I recently fell for a lethal form of clickbait on Facebook. The advertisement asked a very simple question seemingly wanting little more than a quick response. It wanted to know whom I thought would be a good running mate for Joe Biden. I simply typed a name and posted my answer thinking that no additional words were needed. I saw it as a survey rather than a debate. Hundreds of replies later I had been accused of stupidity, being high, being a hater of America, being uneducated, being naive, being the real problem in our country, being irresponsible and other pejoratives that I would not dignify by repeating them.

It both amused and infuriated me that people would be so insulting and sometimes even cruel to a person whom they had never met. I wondered at the unfounded conclusions regarding my character drawn from my mere utterance of a single name, nothing more. I chose not to respond as perfect strangers tore me apart as though I was a gladiator thrown into a lion’s den with no armor or weapons. I was no more than a nameless, faceless pawn used in a deadly game designed to entertain the masses. It was at this moment that I finally understood the horror of what has become of our society and how we have so badly distorted the ideals of religion and democracy.

We have become victims of the anarchy of words, quick and bruising phrases rather than profound ideas.

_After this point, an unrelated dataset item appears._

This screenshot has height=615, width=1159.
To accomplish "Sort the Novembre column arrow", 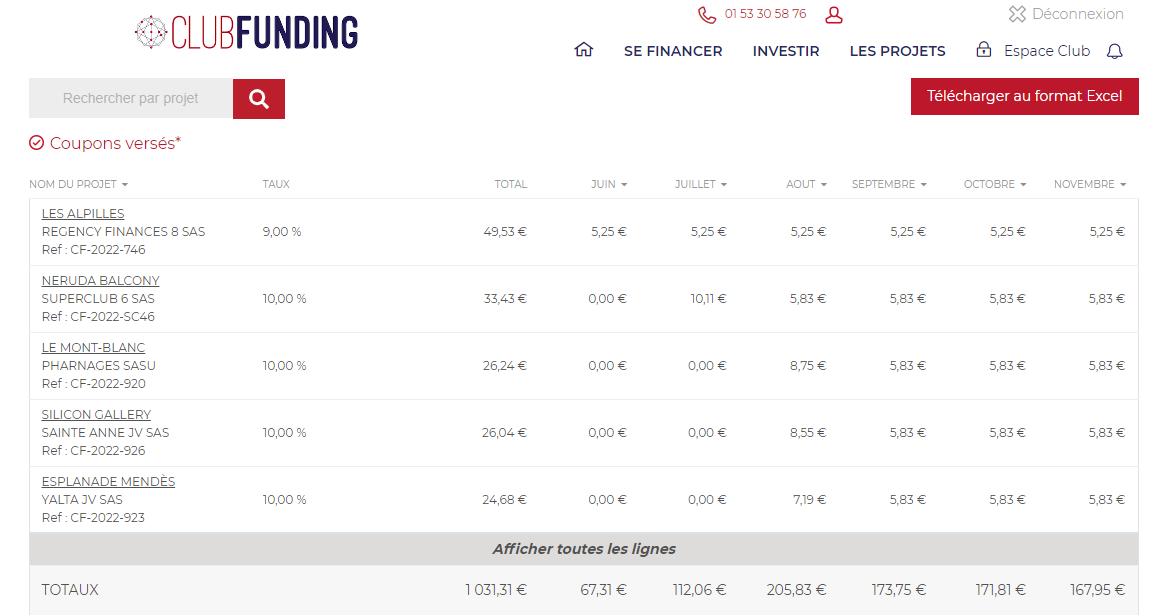I will (1123, 185).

The masters of snark have invaded the world of discourse. Debates have become vehicles of insult rather than purveyors of information. Psychological anarchy wins over polite thoughtfulness. The soundbite is the coin of the realm and the idea of allowing differing opinions in the same space has become passee. The champions of such stylistics rid themselves of people and even products that do not walk in lockstep with them, narrowing their worldview to the point of danger. There is no one to warn them of mistakes or faulty thinking because they only hear the sounds of their own voices and those in whatever group they have chosen to follow. The world becomes a game of choosing sides with no place to go for those of us who prefer to consider that it is destructive to become tribal rather than diverse.

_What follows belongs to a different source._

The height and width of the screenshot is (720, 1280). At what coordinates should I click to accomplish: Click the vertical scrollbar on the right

Our cancel culture is as infectious and deadly as Covid-19. When we no longer allow conflicting possibilities our society and our souls begin to slowly die. We become deaf and blind to anything other than our way and in the process lose the magnificence of variety. We close ourselves into darkness and run away from truth. We begin to believe that we are so perfect that we do not need the counter balance of pros and cons.

Our landscape has been severely changed by those who say nothing but only tell us what they think we wish to hear. Beware of people who are unwilling to admit mistakes because as humans it is inevitable that they will not always get everything right. Beware of people who continually blame and insult others because they actually have nothing constructive to say. Beware of people who rely on pithy phrases and photos to prove their intellectual prowess because they have no depth of understanding. Beware of people who are self righteous because they are afraid of differences. Beware of people who will not pause long enough to listen to and respect all of the points of view because they will demand that everyone else go their way or hit the highway. Beware of people who think that bullying others into submission is a sign of strength because they are actually quite weak. Beware of falling into the trap of continually walking in lockstep with a single idea because it may lead you into a trap.

We have some dire situations right now that we must consider. We have a virus stalking us. We have minorities who are crying for our consideration. We have a criminal justice system in chaos. Our economy is teetering. Our educational system is under assault. Now is not the time for division. Now is the time to stop for a moment, take a deep breath, and open our minds.